What you need to do: Output only the stretch of the listing that starts at the line containing "Screen dimensions: 1240x630" and ends at the line containing "Screen dimensions: 650x503", reproduced exactly with both ends.

[[ Source data open ]]

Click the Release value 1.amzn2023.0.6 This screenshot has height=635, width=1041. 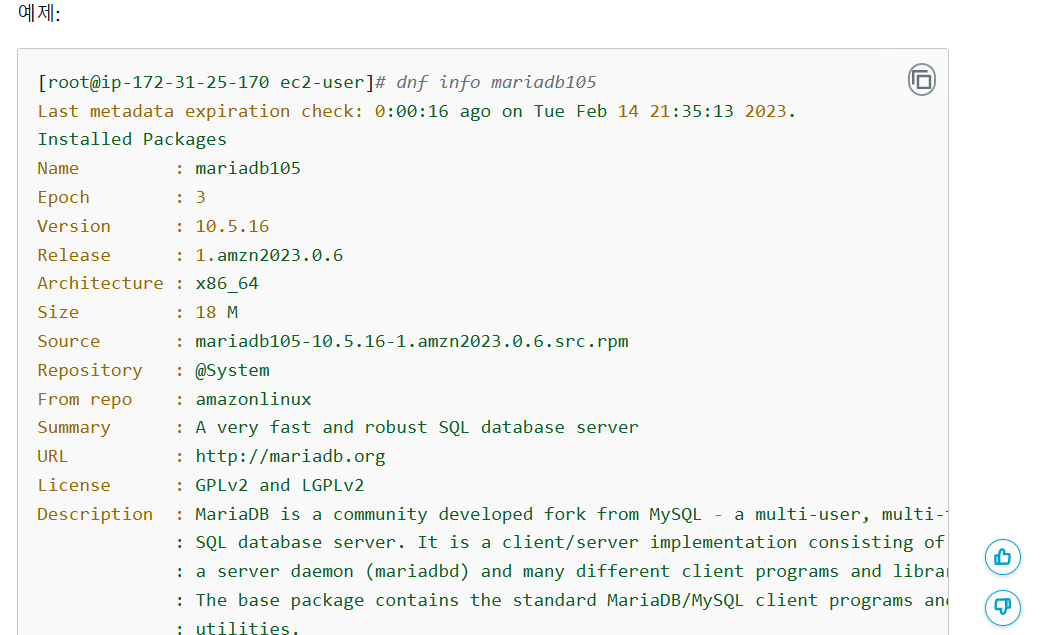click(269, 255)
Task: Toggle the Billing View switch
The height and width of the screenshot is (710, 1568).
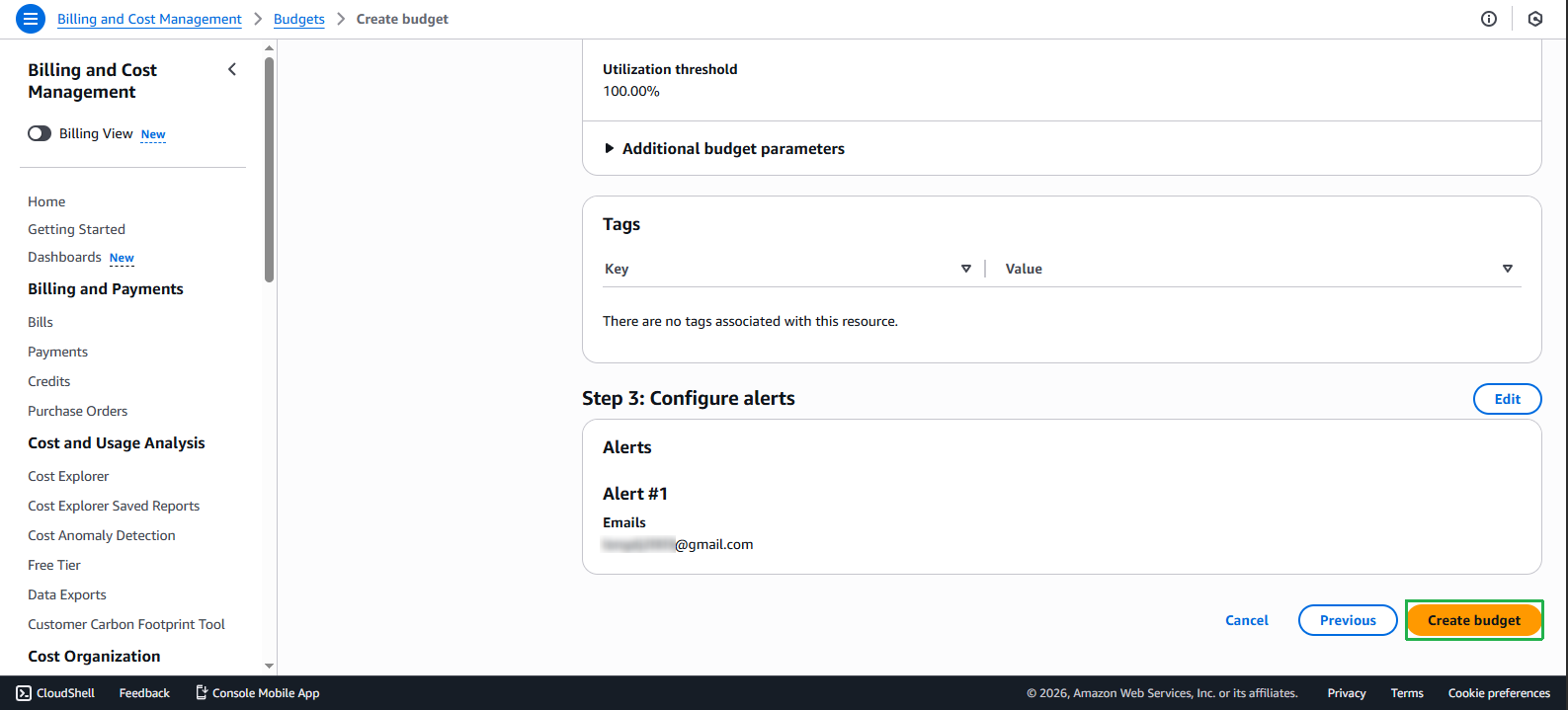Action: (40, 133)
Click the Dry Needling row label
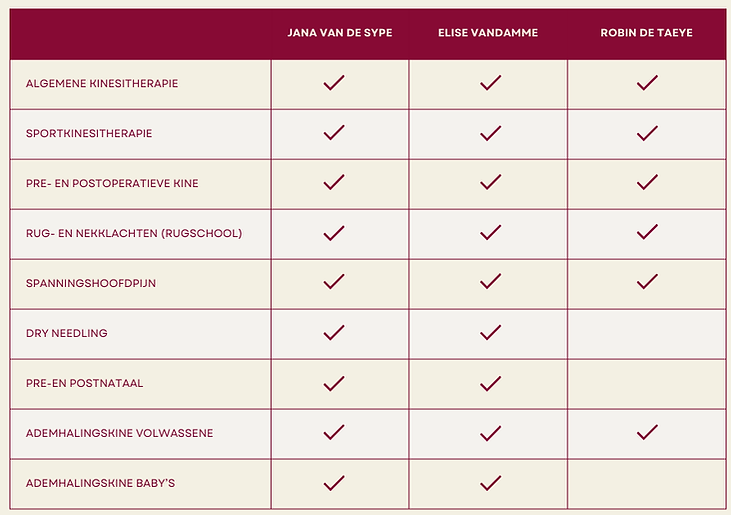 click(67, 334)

[[ Source data closed ]]
[[ Source data open ]]

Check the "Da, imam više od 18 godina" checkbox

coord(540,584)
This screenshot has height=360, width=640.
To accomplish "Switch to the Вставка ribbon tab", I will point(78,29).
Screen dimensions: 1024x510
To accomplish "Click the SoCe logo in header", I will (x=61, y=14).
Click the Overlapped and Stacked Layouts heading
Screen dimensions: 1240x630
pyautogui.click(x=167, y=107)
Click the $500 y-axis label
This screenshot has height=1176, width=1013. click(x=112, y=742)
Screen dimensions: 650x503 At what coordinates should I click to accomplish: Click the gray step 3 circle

[[ Source data closed ]]
[[ Source data open ]]

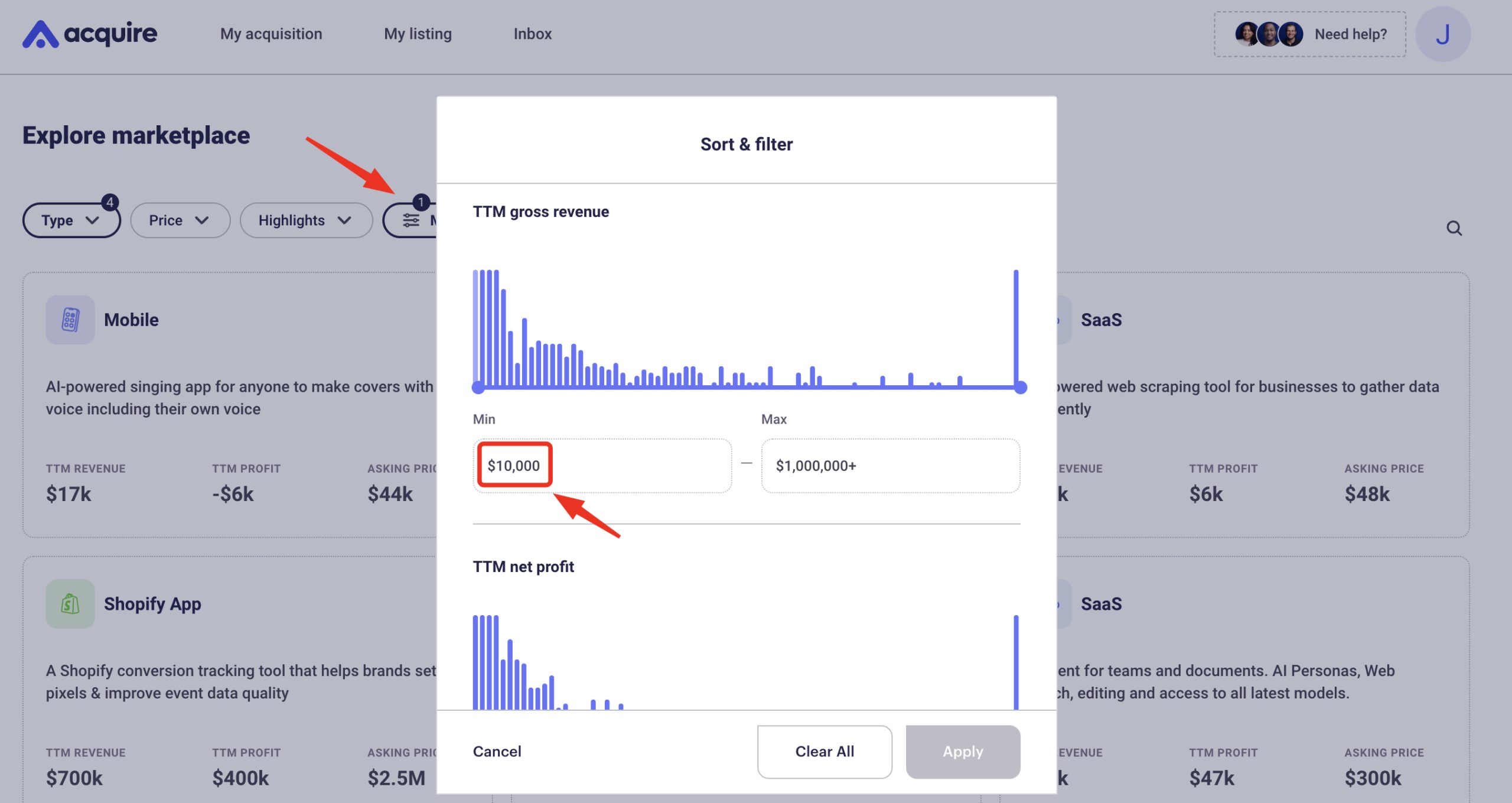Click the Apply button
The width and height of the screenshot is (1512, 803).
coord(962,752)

[[ Source data closed ]]

Exercise result:
Screen dimensions: 1240x630
pyautogui.click(x=167, y=107)
Click the $500 y-axis label
This screenshot has height=1176, width=1013. click(x=112, y=742)
Screen dimensions: 650x503 At what coordinates should I click to accomplish: Click the gray step 3 circle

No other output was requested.